1/8 chance to get all heads with the normal coin, 8/8 with the double-head coin. The chance that you have the normal coin is thus 1/9 since you were equally likely to have picked up either coin. The chance of getting a tails on the normal coin is 1/2, for an overall chance of 1/18; otherwise, you have four heads. 17/18 is thus the chance of getting four heads, given the first three are heads.
 
bala.l said:
I didn't follow Rogerio's reply, and the divisions are wrong in that.

My mistake.
Correcting the values:

Your universe: 1/16 + 1/2
Probability of having the double heads coin: (1/2) / ( 1/16 + 1/2 ) = 8/9
Probability of having the fair coin: (1/16) / ( 1/16 + 1/2 ) = 1/9
( of course you could get the last result by "1 - 8/9" )

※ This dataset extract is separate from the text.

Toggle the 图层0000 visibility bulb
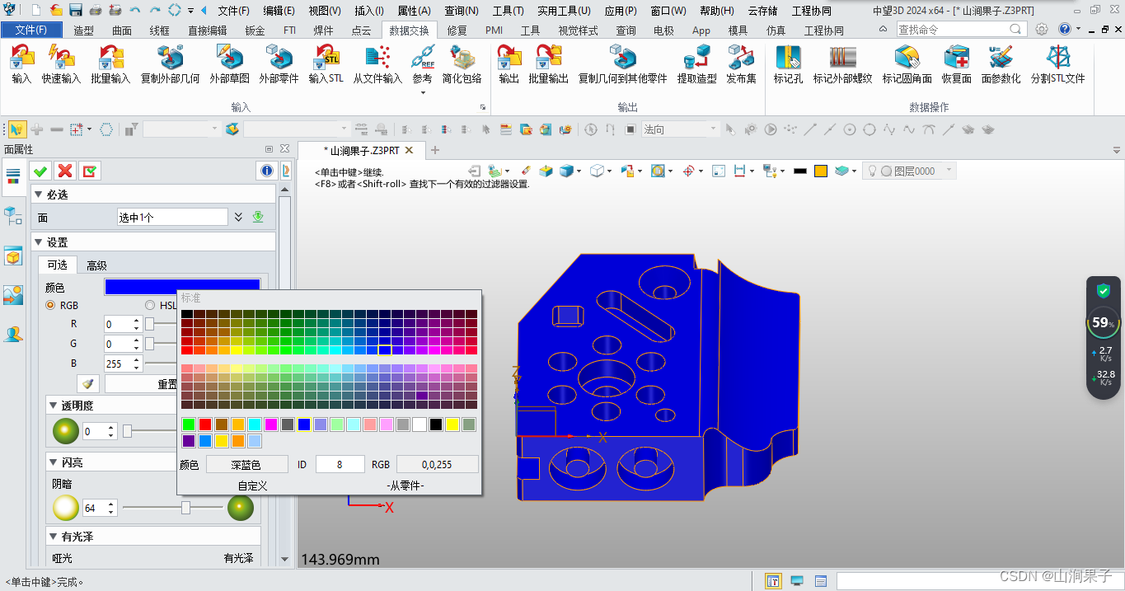 [873, 171]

Then, the probability of a 4th head is:
1.0 * 8/9 , if you have the double heads coin
0.5 * 1/9 , if you have the fair coin

So, the answer is 17/18.
(8/9 + 1/18)
 
Thank you!
I noticed that the probability in the first reply were for the 5th throw coming up heads, but I understood what he was doing so I did it for the 4th throw and got ... 17/18! That rocks.
Thank you all for your help!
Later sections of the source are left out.